In the '80s, Pacino made a Colonial drama called "Revolution," and it was such a disappointment he didn't make a movie for four years. He likes to say he took those years off. A source who's known the actor for ages believes there's more to the story: "I think 'Revolution' hurt him emotionally. Shocked him. I mean, the critics hated it. The audiences hated it. And we live in a world where you're as good as your last picture. He didn't 'take four years off.' He was dead, although that's something he'd never admit. He had offers but they were to play gangsters and policemen." Now, when Pacino looks back on the late-'80s lull, he says, "I found it relieved me in a lot of ways. Psychologically, it was like getting off a treadmill and not knowing you'd been on it. But then I got ... " He laughs. "I sorta got broke ... . With the lifestyle I have -- I mean, I could have sold my house, but who wants to do that?" Pacino rebounded in 1989 with "Sea of Love," in which he played ... a policeman. He has been threatening to quit the movie business ever since.

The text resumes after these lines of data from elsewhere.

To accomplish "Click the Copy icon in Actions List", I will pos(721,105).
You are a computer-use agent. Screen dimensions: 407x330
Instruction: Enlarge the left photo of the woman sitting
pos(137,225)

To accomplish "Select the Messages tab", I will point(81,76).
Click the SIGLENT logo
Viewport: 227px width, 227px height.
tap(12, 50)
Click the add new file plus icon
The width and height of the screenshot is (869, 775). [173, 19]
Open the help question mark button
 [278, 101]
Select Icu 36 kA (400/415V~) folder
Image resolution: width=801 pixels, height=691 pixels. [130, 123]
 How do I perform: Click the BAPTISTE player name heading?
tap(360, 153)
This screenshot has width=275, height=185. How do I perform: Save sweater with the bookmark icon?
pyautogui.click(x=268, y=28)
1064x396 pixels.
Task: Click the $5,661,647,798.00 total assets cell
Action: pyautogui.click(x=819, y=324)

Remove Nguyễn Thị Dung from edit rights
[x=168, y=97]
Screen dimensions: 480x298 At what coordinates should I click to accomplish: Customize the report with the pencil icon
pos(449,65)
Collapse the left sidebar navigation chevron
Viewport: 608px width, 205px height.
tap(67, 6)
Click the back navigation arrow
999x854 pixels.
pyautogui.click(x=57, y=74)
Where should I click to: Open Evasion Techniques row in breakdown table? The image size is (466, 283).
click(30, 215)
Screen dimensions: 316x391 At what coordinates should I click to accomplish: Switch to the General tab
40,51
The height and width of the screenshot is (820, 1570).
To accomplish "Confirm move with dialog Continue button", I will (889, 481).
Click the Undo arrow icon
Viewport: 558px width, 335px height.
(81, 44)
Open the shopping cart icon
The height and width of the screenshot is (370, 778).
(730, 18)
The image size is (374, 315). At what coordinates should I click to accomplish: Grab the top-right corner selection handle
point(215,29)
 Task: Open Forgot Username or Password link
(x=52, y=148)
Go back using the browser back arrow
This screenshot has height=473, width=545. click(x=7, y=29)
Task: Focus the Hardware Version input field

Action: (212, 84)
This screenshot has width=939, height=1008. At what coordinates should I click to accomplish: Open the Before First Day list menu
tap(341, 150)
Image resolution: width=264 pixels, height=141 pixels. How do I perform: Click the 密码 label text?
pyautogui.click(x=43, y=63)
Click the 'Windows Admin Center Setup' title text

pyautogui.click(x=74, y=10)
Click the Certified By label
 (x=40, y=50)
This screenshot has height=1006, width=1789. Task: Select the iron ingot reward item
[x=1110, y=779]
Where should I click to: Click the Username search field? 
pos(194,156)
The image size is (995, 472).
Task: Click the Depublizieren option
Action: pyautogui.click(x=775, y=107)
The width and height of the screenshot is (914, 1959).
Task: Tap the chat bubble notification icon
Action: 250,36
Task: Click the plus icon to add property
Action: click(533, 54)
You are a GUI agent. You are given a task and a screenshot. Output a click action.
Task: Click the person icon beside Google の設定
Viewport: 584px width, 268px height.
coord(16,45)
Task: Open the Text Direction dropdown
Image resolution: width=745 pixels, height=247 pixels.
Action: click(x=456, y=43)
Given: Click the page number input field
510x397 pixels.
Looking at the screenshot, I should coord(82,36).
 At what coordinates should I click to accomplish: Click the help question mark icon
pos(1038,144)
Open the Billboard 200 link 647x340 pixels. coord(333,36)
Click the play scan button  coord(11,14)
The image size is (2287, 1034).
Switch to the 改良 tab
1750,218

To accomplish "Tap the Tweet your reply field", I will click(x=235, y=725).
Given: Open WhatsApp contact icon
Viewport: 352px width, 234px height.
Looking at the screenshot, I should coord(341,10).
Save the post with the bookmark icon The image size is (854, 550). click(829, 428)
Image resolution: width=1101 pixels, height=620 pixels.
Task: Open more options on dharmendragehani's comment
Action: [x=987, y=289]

In person, Pacino seems rumpled, softly funny, slightly scattered: a favorite uncle with a giant rip in his coat. He tends to wave away praise, though he clearly doesn't mind hearing it, Giles writes. Tell him the obvious -- that he and his generation altered the definition of a movie star -- and he quibbles: "Dustin blew everything open. He changed it all when he did that early stuff, like 'The Graduate.'" Tell him that because of him, Hoffman and Robert De Niro nobody wants to be a pretty-boy leading man anymore, and he rears up in surprise: "I do!"
In his latest movie, he gives a wonderfully, raw, ravaged turn in Christopher Nolan's unsettling thriller "Insomnia," playing an unraveling L.A. detective who's trying to solve a murder in Alaska with a guilty conscience and, thanks to the 24-hour daylight, absolutely no sleep. Robin Williams, who plays the prime suspect, was struck by how voraciously Pacino dug into a character who looks -- and feels -- his age. "That was amazing to watch," Williams says. "Is he playing on something that may be a deep fear of his? I don't know. But that's what I found fascinating: the wariness of a guy who's been through so much."
Pacino, whose father left the family two years after he was born, was raised by his mother, Rose, and her parents. His family was always broke and his mother, who was emotionally troubled and whom he was close to, never lived to see him do much more than plays in acting school. She died when Pacino was 22. "Never saw what happened to me, no," he tells Newsweek. "Nor did my grandfather." He says he thinks they could have benefited from his fame. "I think they would have benefited from the monetary stuff even more than I did. I think it would have pulled my mother out of a lot of trouble that she was in. There's a great story ... Who wrote it? D.H. Lawrence? 'The Rocking-Horse Winner'? It's the one where the kid gets on the rocking horse and he's able to guess -- oh, it's so moving -- he's able to guess the winner of the horse race if he rocks really hard. He comes from a poor house. The walls keep saying, 'We need money! We need money!' He finally dies from exhaustion and fever. I somehow identify with that story. I find it very ... ."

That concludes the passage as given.